▸ **Exercises**
[1] Decide whether each statement agrees with the essay about Syracuse basketball. Answer yes or no for each and quote the words from the essay that settle it. (a) The writer listened to the semi-final game in a hotel lobby in Siena. (b) The championship game ended late in the evening local time. (c) The writer considers a consolation match left to play to be important.
[2] Using the essay about Syracuse basketball, explain in one to three sentences why the writer keeps watching even though the team usually ends its season with a loss.
[3] Transcribe the part of the essay about Syracuse basketball starting at "This was to" and ending at "pretty good one.".

▸ **Text segment**
════════

A kind of death happens when your basketball team loses in the Final Four. It’s not quite like biological death in that the humans who comprised the squad continue to breathe and all that, but the team itself no longer exists and never will again, and you feel as though you lived and died several times during the game. Even if there is a consolation match left to play, it’s entirely irrelevant and will likely include benchwarmers who never would have appeared in the championship game anyway, had the team gone that far.
This was to be a synergistic year for the Syracuse basketball Orange, in my mind. The last time they played in the Final Four was 10 years ago this weekend, when they won it all for the first and only time. I was in Italy when it happened, listening over the internet to the semi-final game in the lobby of our hotel in Siena and, two days later, to the final in some airless common room in our hotel in Florence. The championship game ended at nearly 6 in the morning local time when Hakeem Warrick blocked a 3 point shot by a Kansas player, and later that night I asked my girlfriend to marry me. As weekends go, it was a pretty good one.
Whenever my teams end their season with a playoff loss (as the vast majority of our teams do), I remind myself to be an adult about it and try not to care. Sometimes, I go so far as to declare that I’m done with watching sports, which, of course, is the opposite of not caring. There are plenty of reasons to abandon the pastime of watching other people get exercise and have fun, notably that it sucks up huge chunks of time, but not watching because your team probably won’t win the ultimate game is essentially about avoiding pain.
I keep watching because the joy of a rare title game victory trumps the hurt of watching the other fans celebrate year after year. Alas, there wasn’t perfect synergy this year as I had hoped, but I still have the memory of ten years ago, when the Orange were crowned national champions, and my girlfriend became my fiancé.

════════

▸ **Stored data**
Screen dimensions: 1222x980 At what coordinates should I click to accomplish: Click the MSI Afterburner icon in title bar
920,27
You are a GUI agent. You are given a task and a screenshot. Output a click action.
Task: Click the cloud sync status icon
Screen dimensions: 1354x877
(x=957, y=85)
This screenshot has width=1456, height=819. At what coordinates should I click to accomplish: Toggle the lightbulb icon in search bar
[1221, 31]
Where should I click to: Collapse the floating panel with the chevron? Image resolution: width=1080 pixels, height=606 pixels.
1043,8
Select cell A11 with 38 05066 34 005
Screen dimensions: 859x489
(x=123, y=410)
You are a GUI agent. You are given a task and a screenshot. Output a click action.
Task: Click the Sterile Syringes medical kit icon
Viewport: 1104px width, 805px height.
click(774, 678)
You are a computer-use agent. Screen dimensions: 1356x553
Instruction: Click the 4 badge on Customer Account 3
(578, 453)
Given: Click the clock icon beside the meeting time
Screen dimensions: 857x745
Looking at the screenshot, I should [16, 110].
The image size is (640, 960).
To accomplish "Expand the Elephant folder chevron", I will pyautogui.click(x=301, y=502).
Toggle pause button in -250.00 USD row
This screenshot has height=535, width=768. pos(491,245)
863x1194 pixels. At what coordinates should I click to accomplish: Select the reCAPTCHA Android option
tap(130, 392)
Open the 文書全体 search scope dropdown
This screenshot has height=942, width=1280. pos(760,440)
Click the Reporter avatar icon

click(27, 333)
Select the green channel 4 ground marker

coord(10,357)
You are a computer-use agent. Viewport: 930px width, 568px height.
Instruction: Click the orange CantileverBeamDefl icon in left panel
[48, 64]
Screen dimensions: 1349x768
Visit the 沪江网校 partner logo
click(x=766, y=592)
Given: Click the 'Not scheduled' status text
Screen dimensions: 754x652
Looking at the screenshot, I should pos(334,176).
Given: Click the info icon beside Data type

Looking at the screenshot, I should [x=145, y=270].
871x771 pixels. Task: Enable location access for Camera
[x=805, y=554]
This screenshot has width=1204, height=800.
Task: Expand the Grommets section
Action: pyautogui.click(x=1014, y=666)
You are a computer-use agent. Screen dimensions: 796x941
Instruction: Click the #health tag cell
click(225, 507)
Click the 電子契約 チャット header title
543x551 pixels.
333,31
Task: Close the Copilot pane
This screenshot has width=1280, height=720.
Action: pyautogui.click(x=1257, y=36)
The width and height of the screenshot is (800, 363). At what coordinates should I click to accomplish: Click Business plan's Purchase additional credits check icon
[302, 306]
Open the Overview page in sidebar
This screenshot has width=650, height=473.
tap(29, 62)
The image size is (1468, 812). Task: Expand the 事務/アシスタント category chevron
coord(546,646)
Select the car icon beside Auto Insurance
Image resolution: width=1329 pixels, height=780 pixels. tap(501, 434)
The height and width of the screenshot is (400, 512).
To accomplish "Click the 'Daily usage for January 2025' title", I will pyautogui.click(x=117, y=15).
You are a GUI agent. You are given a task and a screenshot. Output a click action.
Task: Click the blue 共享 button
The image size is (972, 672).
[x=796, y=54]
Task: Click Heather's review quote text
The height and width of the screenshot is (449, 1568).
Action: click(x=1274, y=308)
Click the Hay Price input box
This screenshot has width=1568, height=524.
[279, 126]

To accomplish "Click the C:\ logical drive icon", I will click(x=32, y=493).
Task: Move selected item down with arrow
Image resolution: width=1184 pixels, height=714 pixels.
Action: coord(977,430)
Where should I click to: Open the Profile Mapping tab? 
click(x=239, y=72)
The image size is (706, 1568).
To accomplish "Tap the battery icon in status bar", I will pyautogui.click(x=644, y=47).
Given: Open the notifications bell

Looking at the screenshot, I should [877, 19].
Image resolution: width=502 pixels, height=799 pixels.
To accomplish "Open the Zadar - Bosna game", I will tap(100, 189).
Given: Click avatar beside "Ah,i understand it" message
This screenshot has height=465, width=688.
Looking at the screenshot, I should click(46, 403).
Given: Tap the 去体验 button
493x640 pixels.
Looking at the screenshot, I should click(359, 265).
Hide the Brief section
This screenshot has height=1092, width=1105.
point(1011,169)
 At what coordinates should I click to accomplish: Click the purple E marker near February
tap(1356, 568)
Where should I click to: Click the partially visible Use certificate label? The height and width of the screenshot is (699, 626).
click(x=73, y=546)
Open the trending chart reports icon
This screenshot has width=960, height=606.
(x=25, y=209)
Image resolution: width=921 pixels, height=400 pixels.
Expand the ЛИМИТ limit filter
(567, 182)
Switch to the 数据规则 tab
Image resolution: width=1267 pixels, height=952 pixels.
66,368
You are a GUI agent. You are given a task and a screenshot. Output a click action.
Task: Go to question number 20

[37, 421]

════════

▸ **Exercise results**
[1]
(a) Yes: "listening over the internet to the semi-final game in the lobby of our hotel in Siena"
(b) No: "The championship game ended at nearly 6 in the morning local time"
(c) No: "it’s entirely irrelevant and will likely include benchwarmers"

[2] The writer keeps watching because the joy of a rare title game victory outweighs the hurt of watching other fans celebrate year after year. The writer also argues that not watching because a team probably won't win is essentially about avoiding pain.

[3]
This was to be a synergistic year for the Syracuse basketball Orange, in my mind. The last time they played in the Final Four was 10 years ago this weekend, when they won it all for the first and only time. I was in Italy when it happened, listening over the internet to the semi-final game in the lobby of our hotel in Siena and, two days later, to the final in some airless common room in our hotel in Florence. The championship game ended at nearly 6 in the morning local time when Hakeem Warrick blocked a 3 point shot by a Kansas player, and later that night I asked my girlfriend to marry me. As weekends go, it was a pretty good one.